The musical doesn't stray too far from the story of the original, though it does accelerate through the setup in an equally satisfying and blatantly calculated way. Cady (Angourie Rice, one of Peter Parker's classmates in the MCU Spider-Man movies) grew up in an unspecified African wilderness somewhere (literally never comes up again and takes up less than half of her intro song), homeschooled by her zoologist(?) mother (The Office's Jenna Fischer), but suddenly finds herself back in the U.S. and entering public school for the first time. She's an outsider who immediately falls in with two groups - artsy outcasts Janis and Damian (Moana's Auli'i Cravalho and Tony nominee Jaquel Spicy - both outstanding) and the Plastics, a trio of snotty popular girls (although their "exclusivity" makes their pack feel kind of pathetic... Maybe that's intentional?). Janis and Damian seem more genuine in their interest, though they have ulterior motives: they want Cady to get in good with the Plastics so they can bring down their "queen bee" Regina George (Reneé Rapp, reprising her role from the Broadway production), with whom they have beef. And she agrees, because... she's young and naïve? It doesn't matter. There's a boy (Christopher Briney) involved, and Cady soon wants her own revenge on Regina, but will she get lost in the role and take things to far? You already know she will. It's a musical. Set in a high school. (And you've seen the Lohan movie.)

It's familiar, but it works. The music is doing a lot of heavy lifting. Jeff Richmond's songs are snappy and varied and never outstay their welcome (if anything, most are too short) - none quite as good as 30 Rock's "Werewolf Bar Mitzvah", but the occasional lyric gets close to the transcendent line "Boys becoming men, men becoming WOLVES!" Some of the actors feel like they're holding back during their songs, but this is where Rapp and Cravalho shine as friends-turned-rivals Regina and Janis. Each has such command over their roles that the attention is drawn more to them than Cady, centering the story around their shared pain and pettiness. It's easier to feel for each of them, which in turn sharpens as the film's messaging around the toxicity and fragility of high school ecosystems - mostly regarding young women. This film is less concerned (I think, but again it has been a minute) with Cady's loss of innocence and more with collective, cyclical trauma. Whether this is a biproduct or an intentional shift in Tina Fey's third script for this story, the music makes all the difference. Don't expect tears, but these are moving pieces.

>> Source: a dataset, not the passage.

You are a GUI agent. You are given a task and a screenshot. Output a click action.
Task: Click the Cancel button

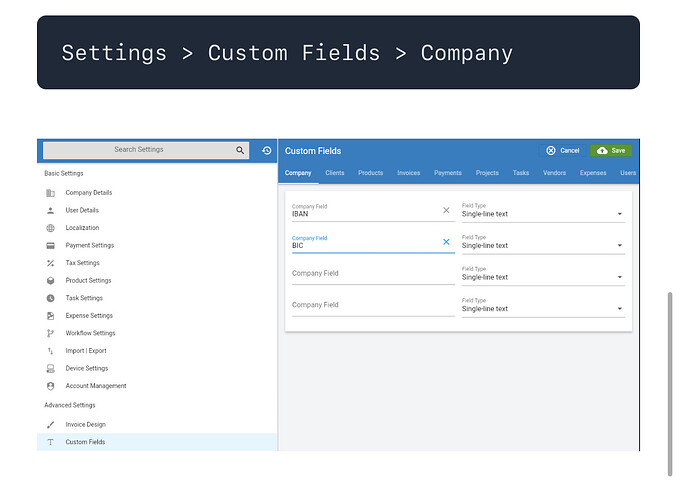click(562, 151)
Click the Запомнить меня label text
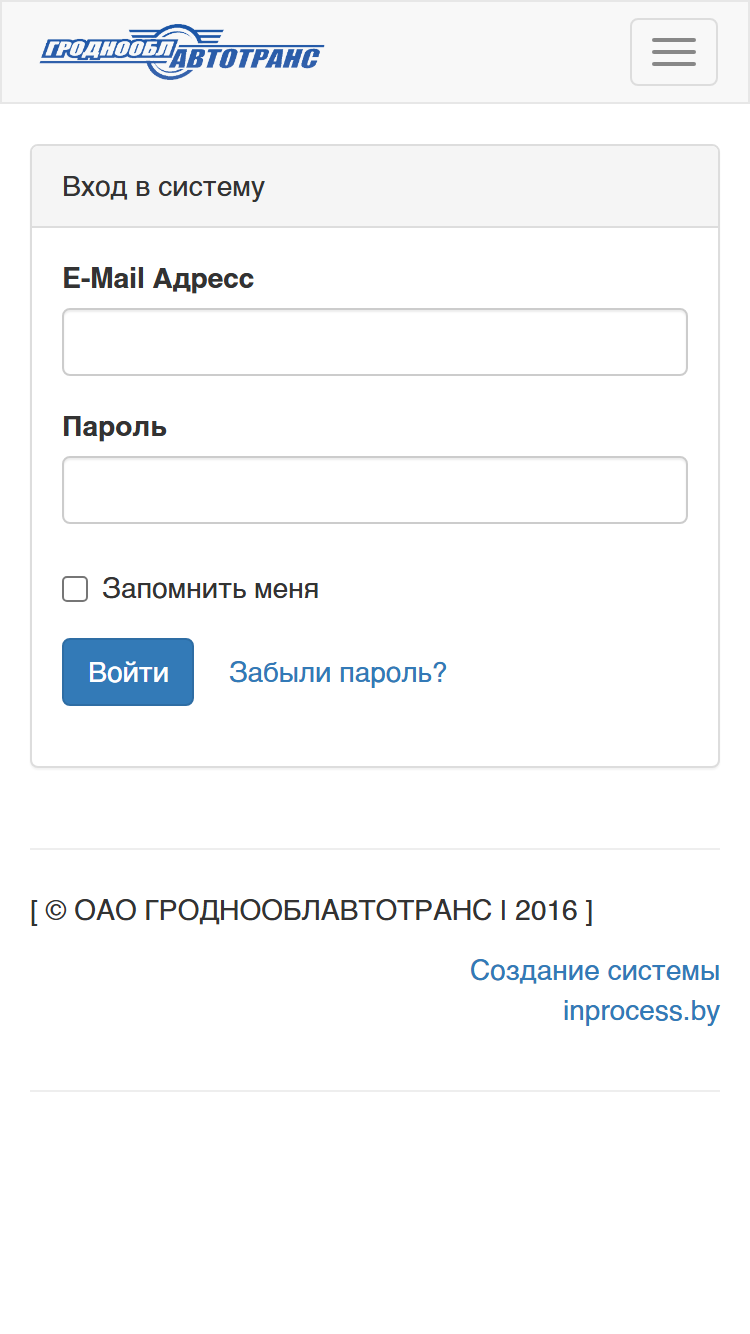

The cast is full of standout supporting performances. Avantika Vandanapu, maybe the only actual teen in the mix, steals every scene she's in as Regina's not-so-bright subordinate Karen. Rounding out the Plastics is Bene Wood as Gretchen, the most tightly-wound (and therefore most sympathetic) member of the Plastics. Tina Fey and Tim Meadows reprise their roles from the 2004 film, and the age bump makes their overtaxed characters more believable than ever. Comedy stalwarts Jon Hamm, Busy Phillips, Ashley Park (who played Gretchen on Broadway I am just now learning from Wikipedia), Dead Eyes host Connor Ratliff and the aforementioned Jenna Fischer make up the rest of the adults, each doing a fine job getting in and out of the movie without taking attention away from the younger stars.

It may contain less venom now, and some of the plot devices may not have aged well (There's no way, for example, these kids would have made a scrapbook of slams against their fellow classmates, but luckily the filmmakers know this and added a toss-away line about it being made during "the week they took our phones away."), but there are enough modern and classical tweaks (TikTok framing for the former, Janis and Damian being sometimes-omniscient narrators for the latter) to make up for the toll time has taken during the twenty year journey from screen to stage to screen again. We're three covert musicals into the winter season, and while it may not be the best of the lot (Wonka still holds that distinction), it's still a great way to spend a dreary January afternoon. It might also be the best iteration of Mean Girls yet. I'll say it. Or presume it? I really should rewatch the original. But until that happens I'm proclaiming this one superior.

Do with that what you will. Put me in your Burn Book. What do I care? I'm an adult now.